Clearing the $1.8 billion in arrears to the World Bank and African Development Bank is seen as a major step for Zimbabwe to start accessing foreign credit, especially for the private sector as well as foreign direct investment.
Laing said an International Monetary Fund programme would help Britain’s former colony expedite the clearance of its arrears.
“We are here to give that support to try and encourage a process back to an IMF programme, perhaps through an interim staff monitoring programme as soon as possible,” Laing told reporters.
She said this would enable Zimbabwe “to start a serious dialogue” around the clearance of the arrears.
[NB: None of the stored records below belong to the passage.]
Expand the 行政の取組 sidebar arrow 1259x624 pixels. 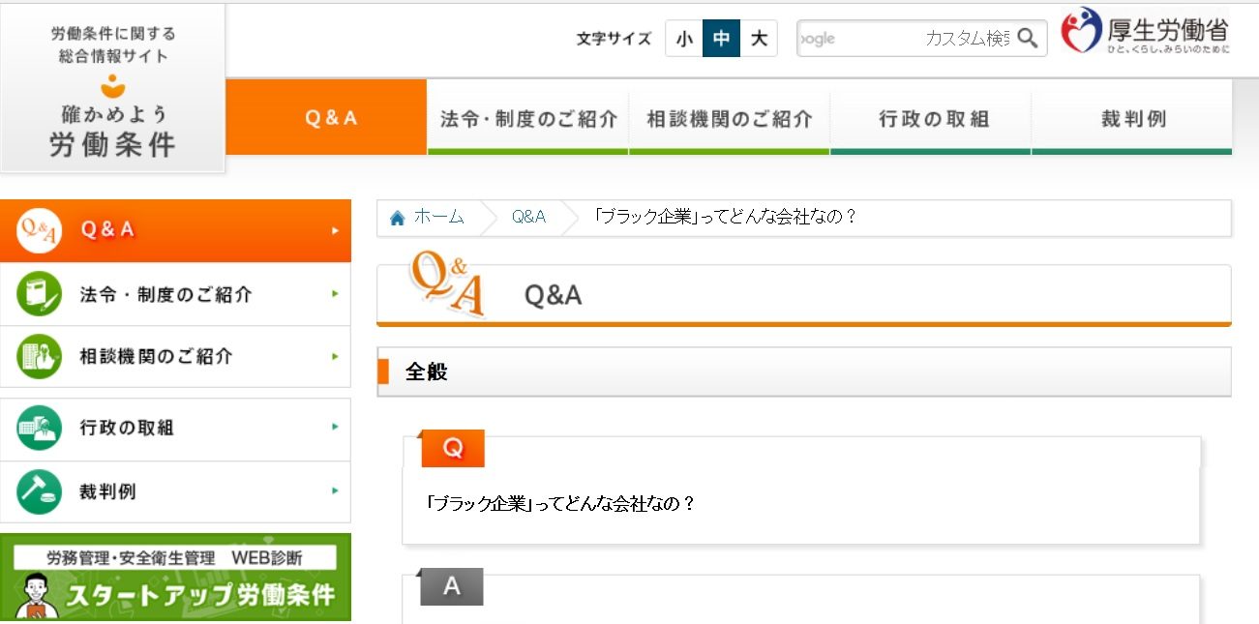pyautogui.click(x=334, y=428)
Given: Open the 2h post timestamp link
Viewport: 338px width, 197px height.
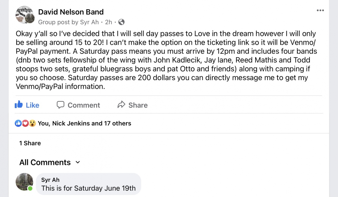Looking at the screenshot, I should pos(108,22).
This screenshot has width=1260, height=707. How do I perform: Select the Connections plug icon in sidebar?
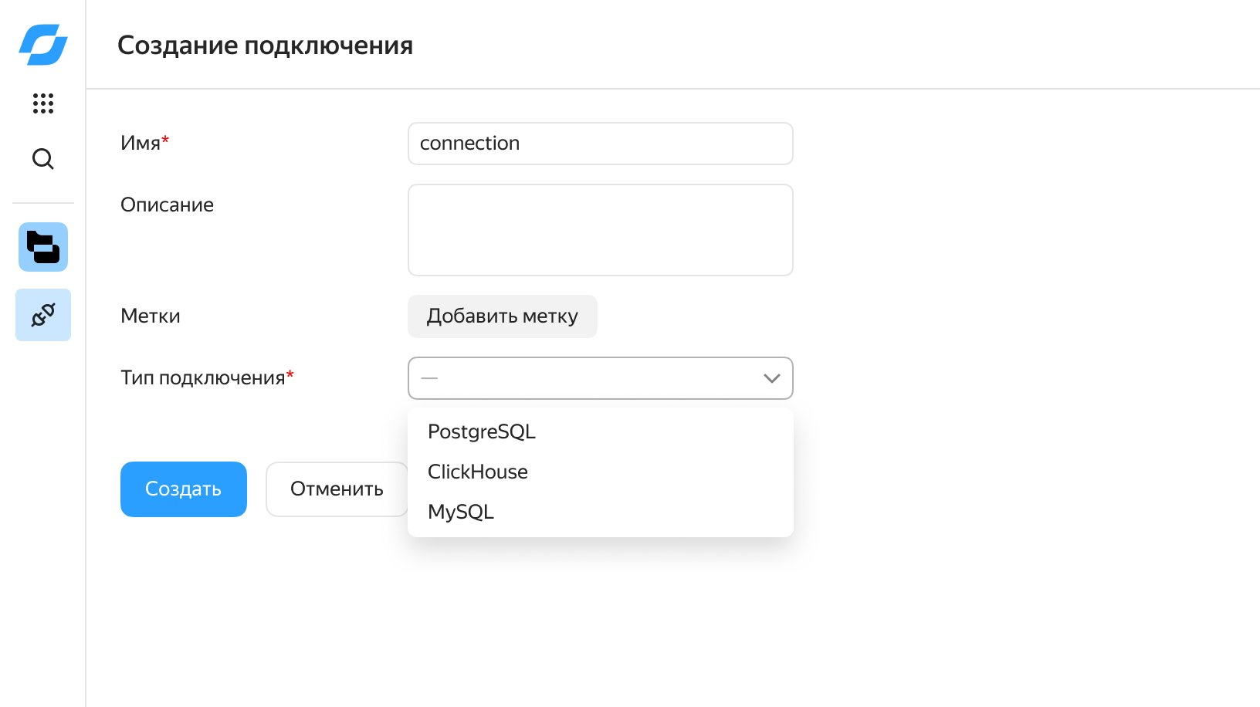(x=43, y=315)
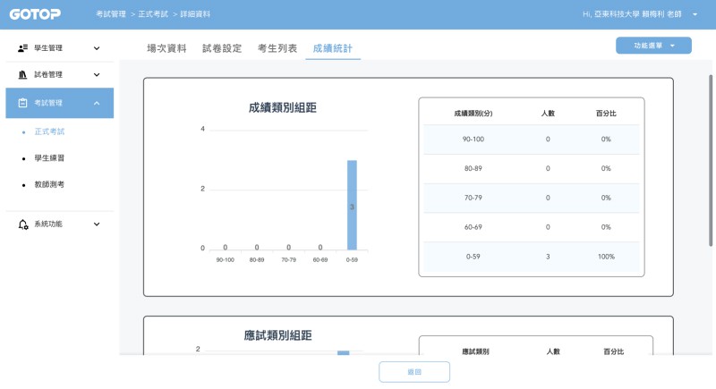The width and height of the screenshot is (716, 389).
Task: Click the GOTOP logo
Action: click(x=35, y=14)
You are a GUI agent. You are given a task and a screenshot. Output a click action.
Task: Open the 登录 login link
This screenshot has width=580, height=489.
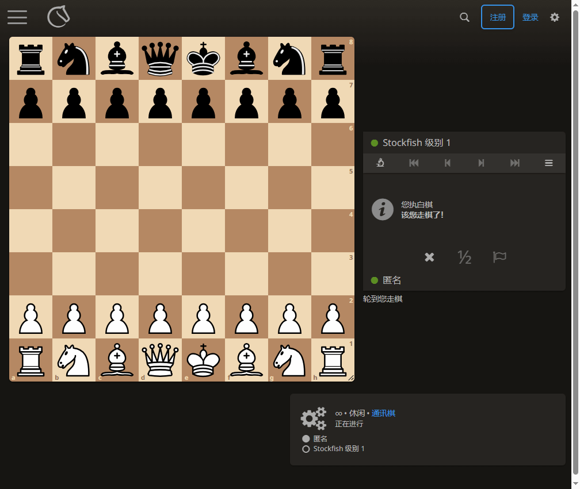point(530,17)
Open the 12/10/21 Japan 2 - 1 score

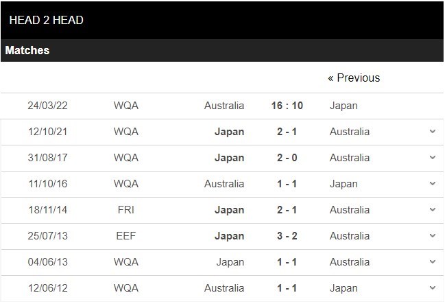pyautogui.click(x=287, y=132)
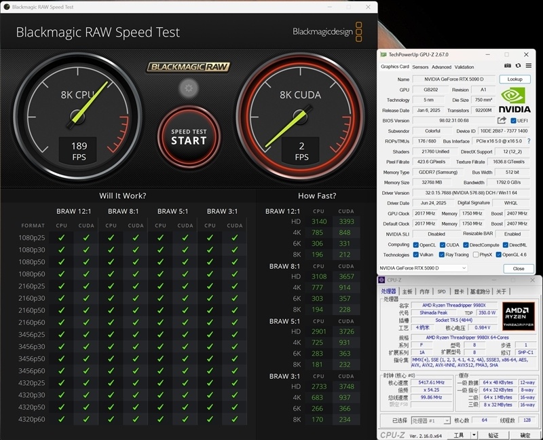
Task: Switch to the SPD tab in CPU-Z
Action: tap(441, 291)
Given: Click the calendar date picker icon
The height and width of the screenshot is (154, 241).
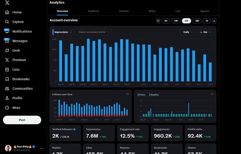Looking at the screenshot, I should tap(158, 21).
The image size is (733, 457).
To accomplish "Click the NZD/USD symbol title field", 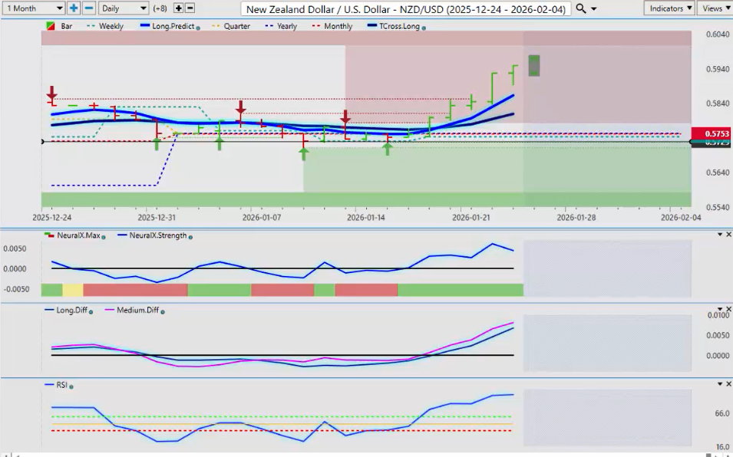I will tap(405, 8).
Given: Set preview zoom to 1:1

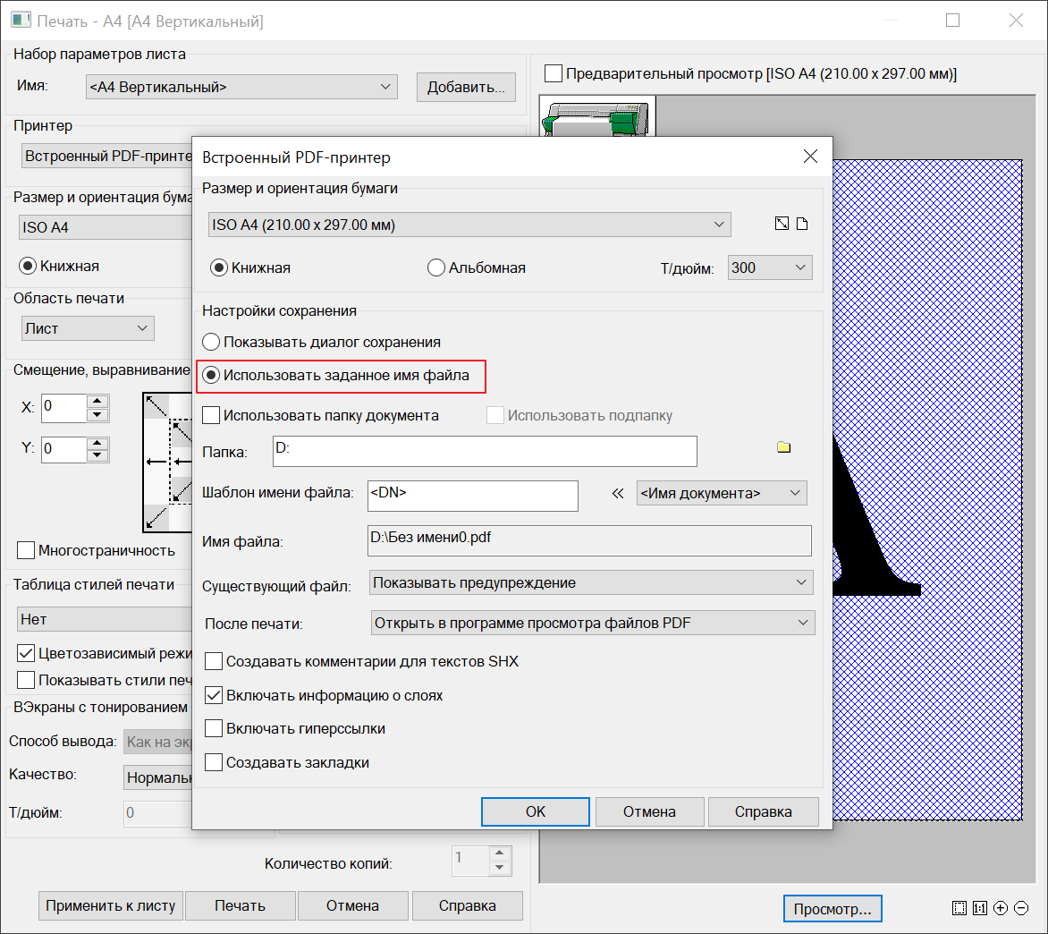Looking at the screenshot, I should pyautogui.click(x=980, y=908).
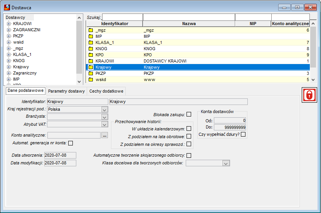The height and width of the screenshot is (213, 321).
Task: Click the supplier list vertical scrollbar down arrow
Action: pos(313,80)
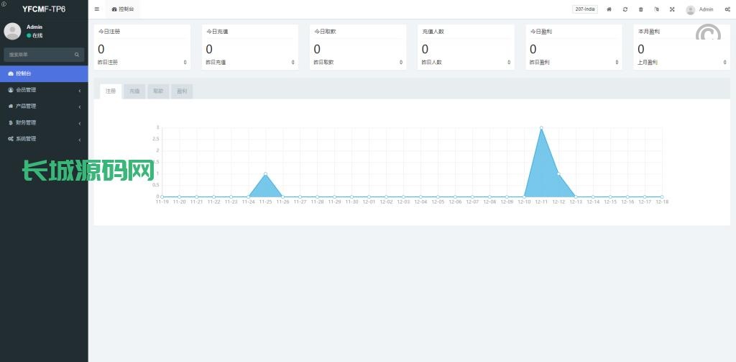The image size is (736, 362).
Task: Click the search magnifier in sidebar
Action: pos(77,55)
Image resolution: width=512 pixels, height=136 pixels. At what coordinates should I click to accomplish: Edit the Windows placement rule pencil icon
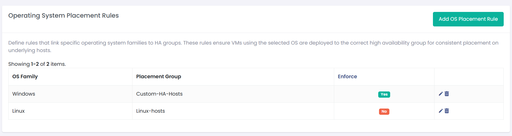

Zimbabwe’s Finance Minister Mthuli Ncube said President Emmerson Mnangagwa’s government was still deciding whether to follow the Highly Indebted Poor Country route or a commercial deal to clear the arrears.
Only then would it come up with a timeline to pay the arrears, he said, adding that he would launch an economic stabilisation programme next month.
Zimbabwe, which is trying to shake off its international pariah tag, started defaulting on its foreign debt in 1999. The West put sanctions on the country in 2002 as punishment against former President Robert Mugabe’s government, which was accused of vote fraud and rights abuses.
Mugabe, whose near four-decade rule ended after a coup last November, has maintained he was punished for seizing white-owned commercial farms to resettle blacks.
Laing said along with economic measures such as reducing the country’s fiscal deficit, Britain also wanted Harare to carry out political reforms, including aligning the country’s laws to a 2013 constitution.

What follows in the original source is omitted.